| Отрывок из документа |
***
Такая логика самопознания стала определяющей для русской философии 19-го века, позволила последней приобрести то значение, которого не могли дать окрашенные в "философические" тона размышления о "смысле существования России", о "русской идее", "русском духе" и т.д. Сами эти размышления становятся философски значимыми только на почве метафизики, отдающей себе ясный отчёт в использовании слов "смысл", "существование", "идея", "дух"; там, где такого отчета нет, мы имеем лишь публицистику определенного направления, не более. Отметим уже сейчас и следующий момент. Только принцип самосознания, понятый в его собственно философском содержании, объясняет тот загадочный феномен русской общественной жизни, который называется интеллигенцией. О нём, естественно, то и дело вспоминает Г.Г. Шпет; много писали об интеллигенции авторы знаменитых "Вех" (совершенно ошибочно увязав значение интеллигенции исключительно с её религиозными убеждениями); до хрипоты горла обсуждались достоинства и (чаще) недостатки "русской интеллигенции" в среде российской эмиграции. Но поразительным образом мне нигде не попадалось точное определение этого понятия. А между тем, никакой неразрешимой загадки здесь нет. Что бы ни думал беллетрист Пётр Дмитриевич Боборыкин (1836-1921), которому обычно приписывают "введение" слова "интеллигенция" в русский литературный язык, коренное значение этого слова одно: интеллигенция значит самосознание. В этом значении его употребляли классики немецкой философии (обстоятельство, отмеченное и даже подчёркнутое А.Ф. Лосевым в его "Диалектике мифа" [42], без упоминания, однако, общественного звучания этого понятия). А раз так, то настоящий интеллигент - это человек, обладающий глубоким и ясным личным самосознанием; а настоящий русский интеллигент - человек с таким же национальным самосознанием. Вот основное, а все остальные признаки "интеллигентности" - по сути второстепенны. И отсюда, несомненно, следует, что именно лучшие представители русской национальной философии являлись ядром русской национальной интеллигенции; а заодно ясно, увы, и то, как мало настоящих интеллигентов сегодня (однако вовсе не по причине "плохих манер" и редкого посещения филармонии).
***
| Исходные данные |
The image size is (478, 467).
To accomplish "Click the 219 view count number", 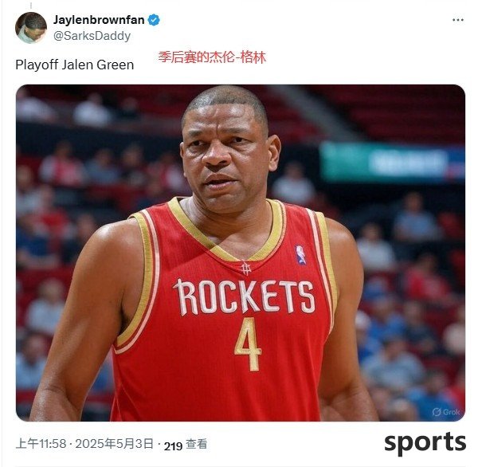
***
| Задания |
- A) Какое коренное значение слова «интеллигенция» называет фрагмент об интеллигенции?
- B) Напишите продолжение фрагмента об интеллигенции, начав сразу после его последнего предложения.
Данные — отдельный материал, с фрагментом об интеллигенции они не связаны.

| Результаты |
- A) Самосознание.

- B)
Но обо всём этом нам ещё придется говорить глубже и основательней; пока же мы сделали лишь самый первый шаг: опознали доминанту русской национальной философии, привели многочисленные свидетельства того, что этой доминантой на протяжении всего XlX века был именно принцип самосознания, или непосредственная очевидность личного существования человека. Кто-то заметит: даже слишком многочисленные свидетельства; не проще ли было, назвав этот принцип, прямо заняться его раскрытием? Но дело в том, что не следует подражать дурному примеру тех, кто "с лёгкостью необыкновенной" полагает доминанту русской философии в идеях и принципах, лишь промелькнувших в истории русской мысли, хотя и оставивших после себя более или менее заметный след 18.

Подражать подобной "методологии" мы не имеем никакого желания; наша задача состояла в том, чтобы выделить принцип, к которому русские философы обращались постоянно (хотя бы и в форме критики этого принципа, а точнее, тех или иных его формулировок); принцип, который высказывался явно и раскрывался последовательно, а не от случая к случаю. Конечно, и здесь есть исключения из правила но всё-таки правило остается при этом правилом, а не возведенным в "правило" исключением! Конечно, и здесь есть свои вершины, достаточно немногочисленные - ибо настоящих вершин всегда немного; но эти вершины существенно принадлежат к метафизическому ландшафту русской философии в целом, а не занесены сюда каким-то случайным ветром. А что касается оригинальности принципа самосознания, то оценить её возможно только по тому, как именно раскрывали этот принцип русские мыслители - и никак иначе. В том же, что они раскрывали его глубоко по-своему, сумели поднять учение о самосознании человека (и народа) на существенно новый уровень - нам ещё предстоит убедиться.

Итак, русская философия изначально выбрала путь, идти по которому значило: создавать "науку о человеке", "науку самосознания".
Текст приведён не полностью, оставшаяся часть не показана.